The root cause of the problem was the opening of a new Morrisons store on the vicinity of the town. Tenants who used to park on the plot of the new supermarket changed their habits, and without understanding the impact on trade, began parking all day in Monmouth, strangling churn.
Rich consulted the centre’s landlord, M&G, tenants and residents and changed Monmouth from a 12 hour stay car park to a four hour one. And it did the trick, with a 100 per cent recovery in footfall and a 30 per cent uplift in car throughput in certain months over and above the base level.
And it is just one example: “It’s about control,” says Rich. “One of our car parks is small and can get congested so we imposed a two hour maximum stay to encourage turnover. And our primary car park near the shops is four hour maximum stay, encouraging churn.
“Staff and office workers are encouraged to use the tertiary 12 hour car parks so that visitors can park nearest the shops. And that’s something we educate through tenant meetings.”
On the customer-facing side, the centre has brought car park management in-house, training the cleaning and security staff who patrol the car parks to undertake a customer service role, helping visitors to find a particular shop or facility, offering advice and generally making people feel welcome.
“Customer experience is simple,” says Rich. “It’s about easy access and egress, good lighting, signage and appearance, capturing people’s attention with added value services like car valet, and well trained staff asking shoppers whether they need help with their bags. These are the things we need to maintain to keep people keep coming back to us.”
For Rich, another way to appeal to your customers and encourage repeat visits is to offer free parking, although he has experience of working with both free and revenue-generating shopping centre car parks and admits there are two sides of the story with many landlords preferring to charge visitors.
“Statistically in the short term people don’t mind paying £1 for an hour but more than that, and many would prefer to walk a distance from a neighbouring cheaper or free car park – it’s a psycological thing. ‘Free’ has that feel good factor, there’s nothing to worry about, you don’t have to have find change to pay and you don’t have to rush back to your car when your time’s run out – people worry about falling into the next tariff bracket and it’s risky. We get lots of great feedback about our free parking on TripAdvisor and we’ll do everything we can to avoid switching to paid parking.”
When it comes to improving standards, all Q-Park car parks have feedback stands which encourage customers to rate the car park facilities and leave any comments about their parking experience.

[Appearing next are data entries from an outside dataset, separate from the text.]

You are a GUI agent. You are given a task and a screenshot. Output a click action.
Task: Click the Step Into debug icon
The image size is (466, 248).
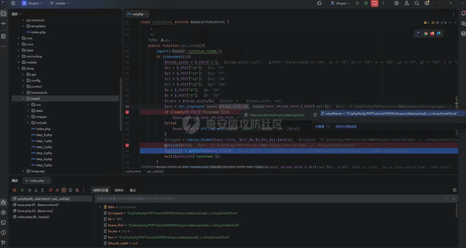[x=36, y=190]
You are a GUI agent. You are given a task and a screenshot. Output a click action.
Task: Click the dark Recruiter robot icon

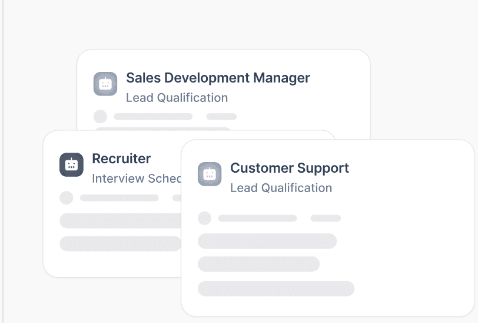pos(71,164)
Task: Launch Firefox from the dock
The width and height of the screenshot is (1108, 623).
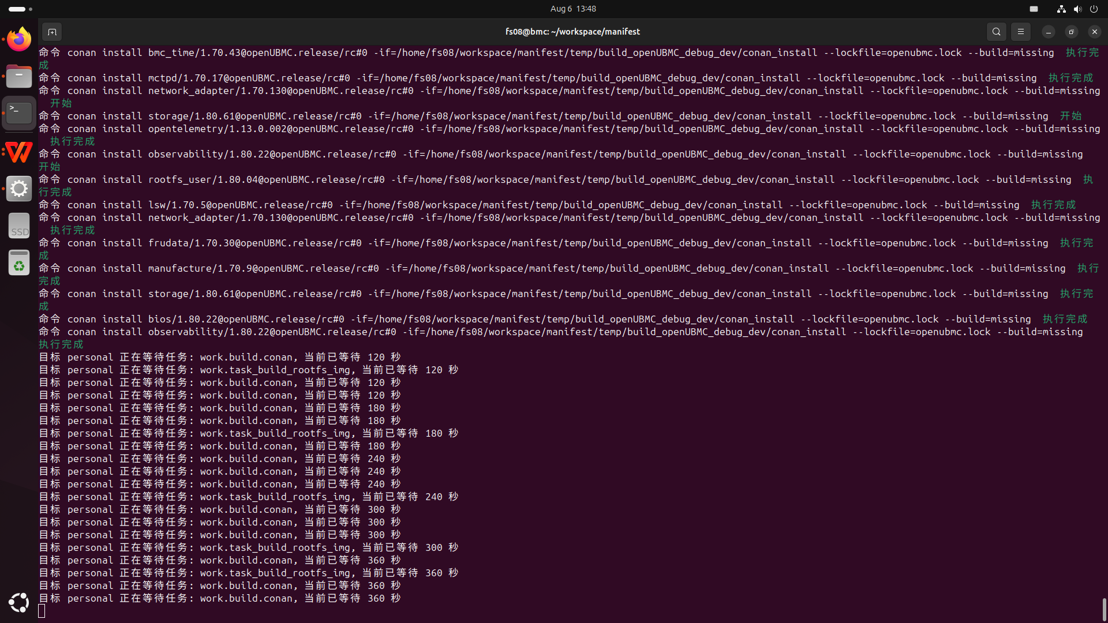Action: 19,40
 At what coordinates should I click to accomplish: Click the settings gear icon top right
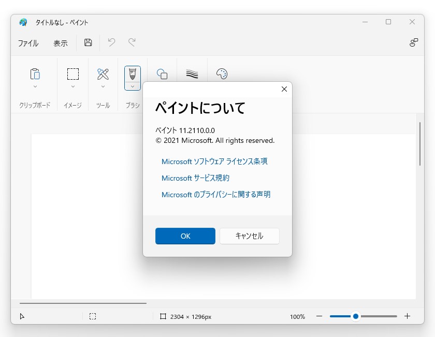(414, 43)
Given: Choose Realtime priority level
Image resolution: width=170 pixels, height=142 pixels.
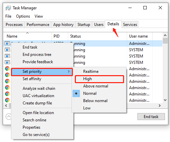Looking at the screenshot, I should [91, 71].
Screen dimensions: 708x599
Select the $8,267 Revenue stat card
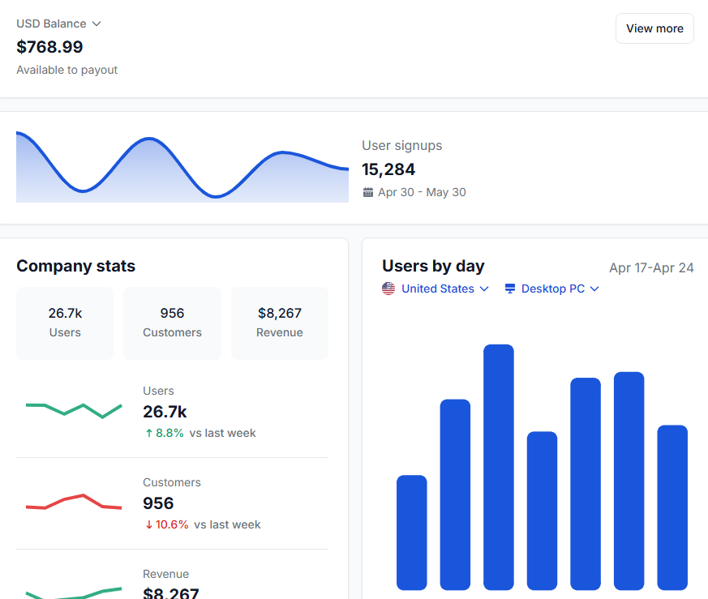tap(279, 323)
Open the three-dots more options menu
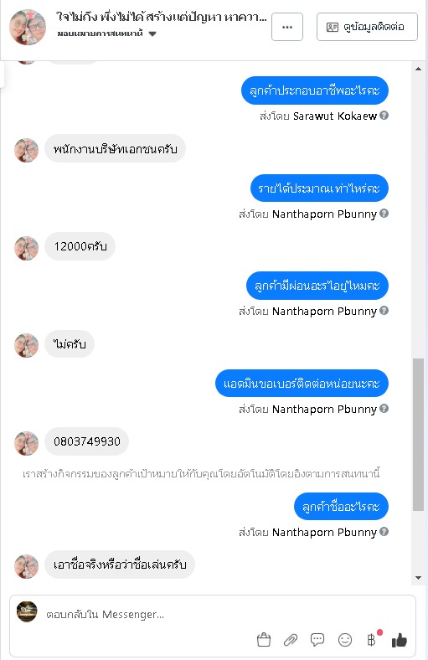Viewport: 428px width, 660px height. click(287, 27)
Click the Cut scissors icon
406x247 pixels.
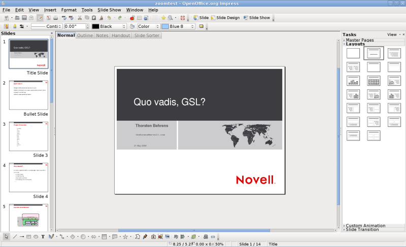pos(80,18)
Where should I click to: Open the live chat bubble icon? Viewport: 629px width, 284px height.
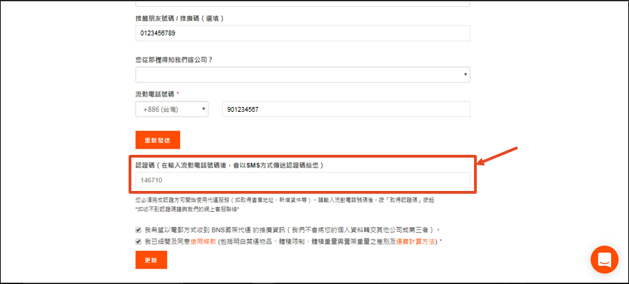603,260
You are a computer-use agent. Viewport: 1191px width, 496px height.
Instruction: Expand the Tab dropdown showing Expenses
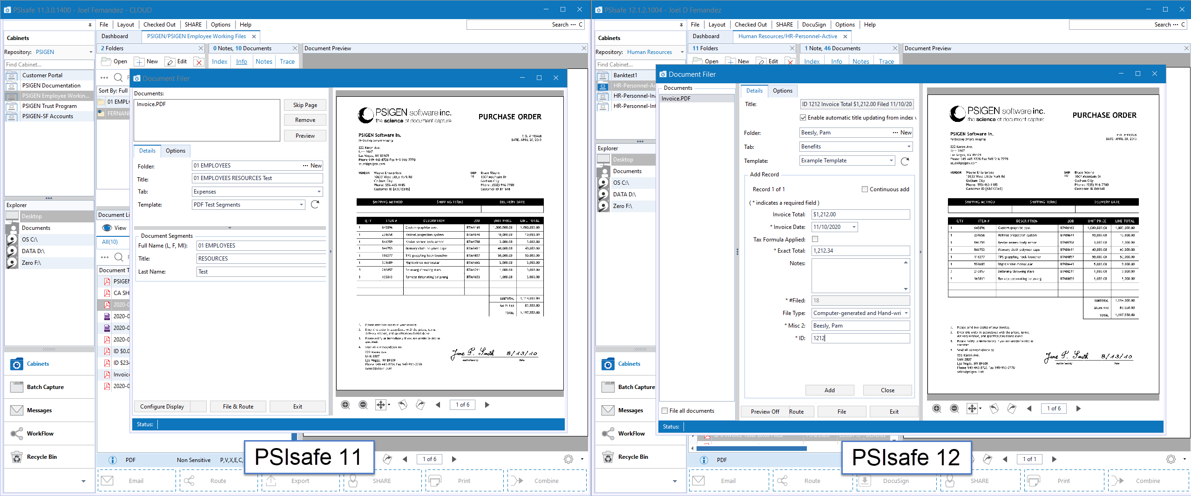click(319, 192)
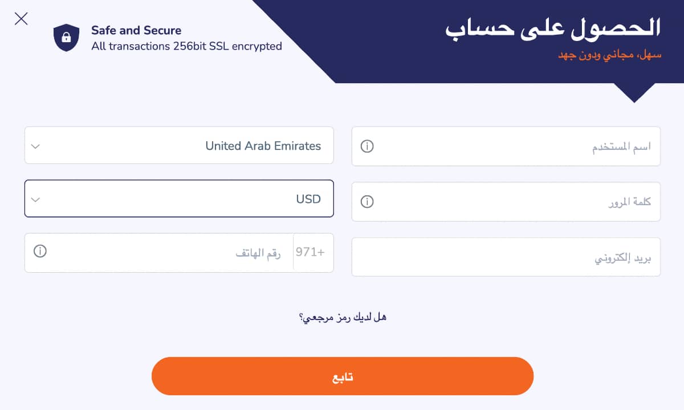The height and width of the screenshot is (410, 684).
Task: Click the info icon in the password field
Action: coord(368,202)
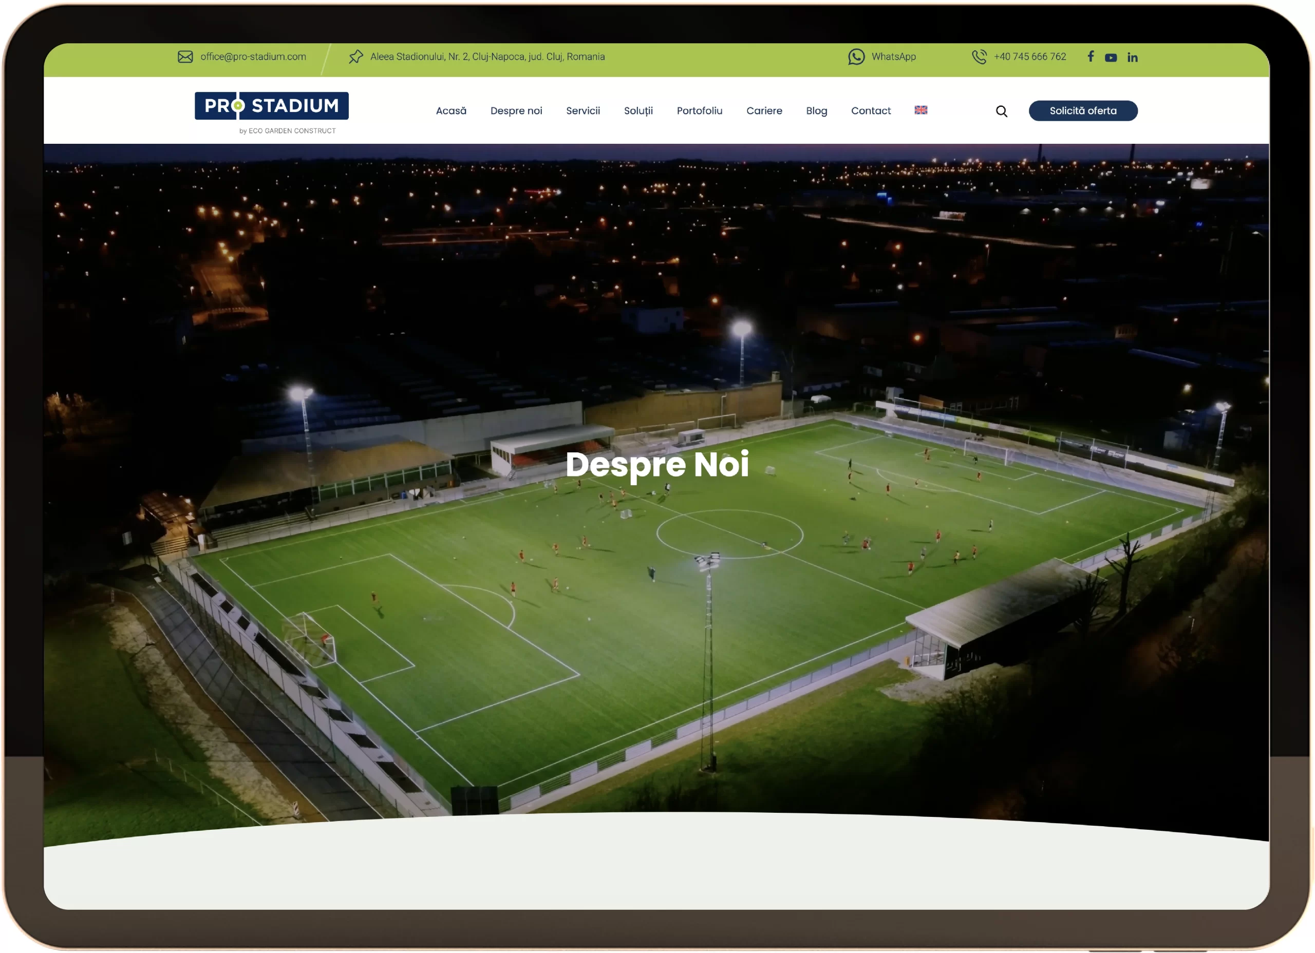Click the phone handset icon beside the number
This screenshot has width=1315, height=953.
[980, 56]
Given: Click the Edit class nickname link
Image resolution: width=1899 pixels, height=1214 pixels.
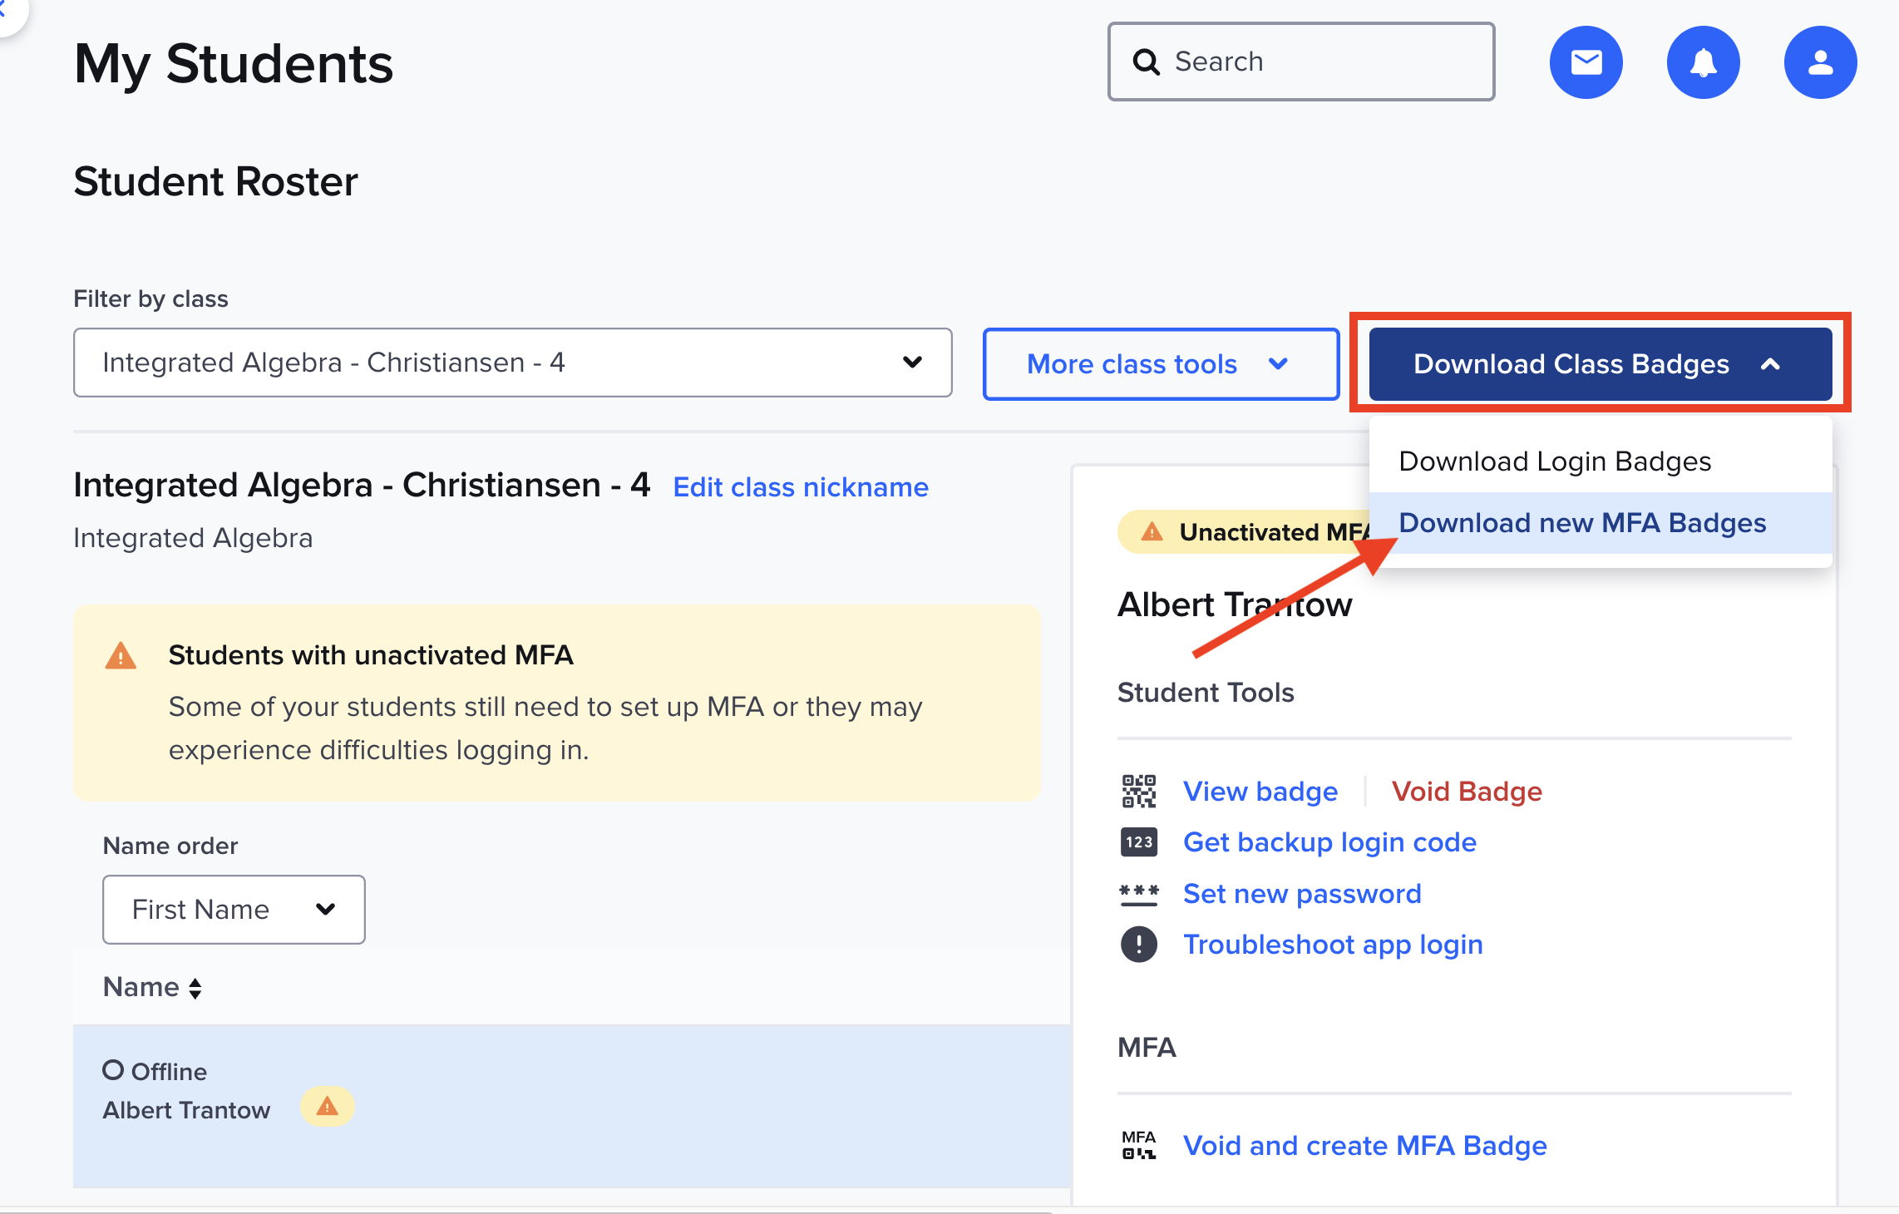Looking at the screenshot, I should (x=800, y=486).
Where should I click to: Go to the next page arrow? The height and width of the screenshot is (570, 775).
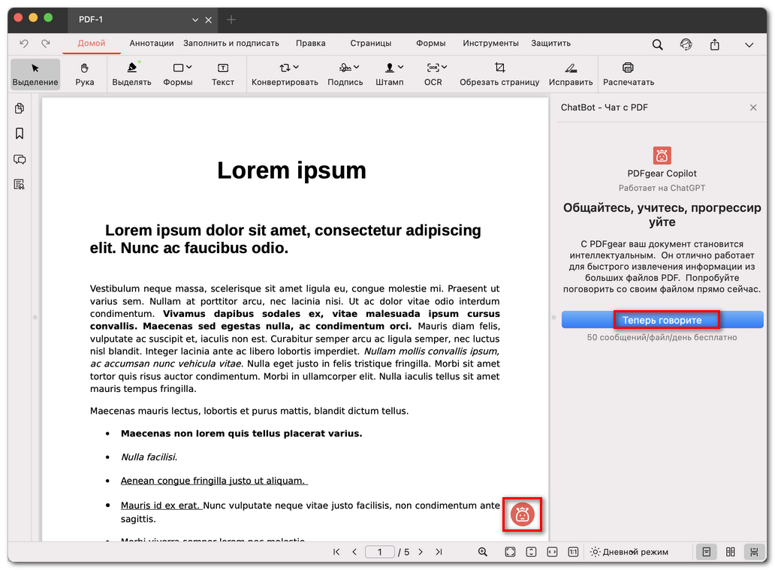pyautogui.click(x=420, y=552)
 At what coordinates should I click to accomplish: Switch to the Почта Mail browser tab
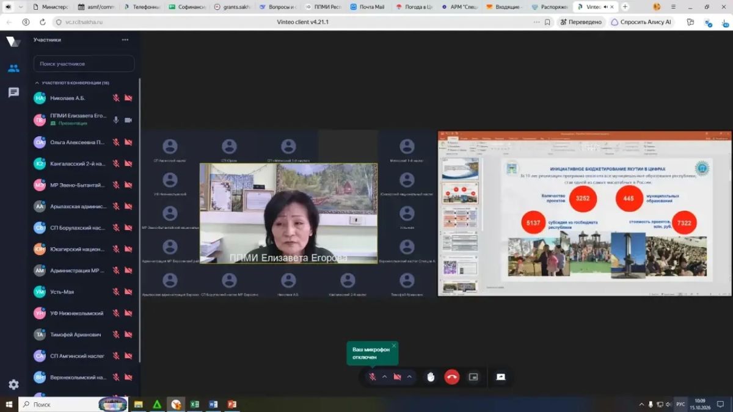click(x=368, y=7)
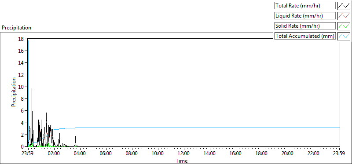This screenshot has width=352, height=164.
Task: Click the first 23:59 time axis label
Action: 28,154
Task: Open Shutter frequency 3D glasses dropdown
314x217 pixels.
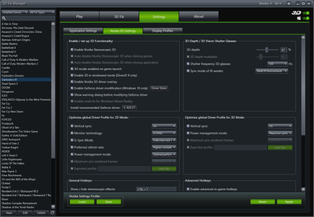Action: 277,64
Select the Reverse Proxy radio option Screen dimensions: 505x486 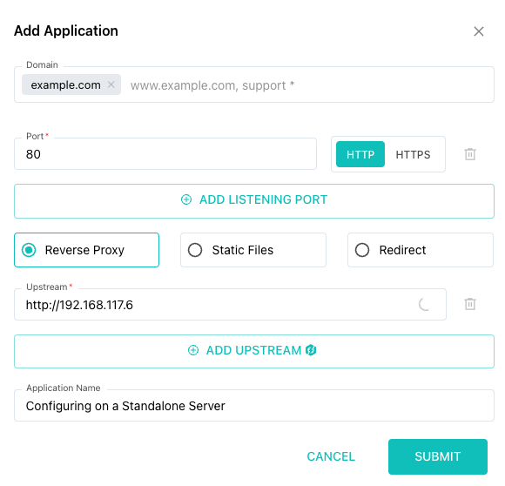pyautogui.click(x=87, y=250)
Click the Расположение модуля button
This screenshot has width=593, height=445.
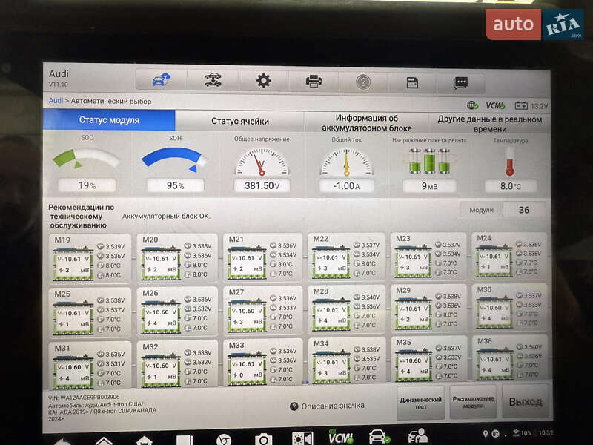473,402
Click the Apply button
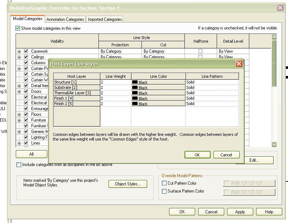Viewport: 288px width, 223px height. (x=240, y=212)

“This information is vital to managing our car parks efficiently, allowing us to resolve any problems and meet customer expectations based on actual reviews,” says Bidder.
As for the future on the technology side, WPS’s Williams says the most important factor in creating seamless customer experiences is interconnectivity, as he concludes: “Providing practical and efficient systems that allow interconnectivity between loyalty schemes, free space guidance, car location, payments and access control, undoubtedly has its challenges, but is the area where investment is crucial.”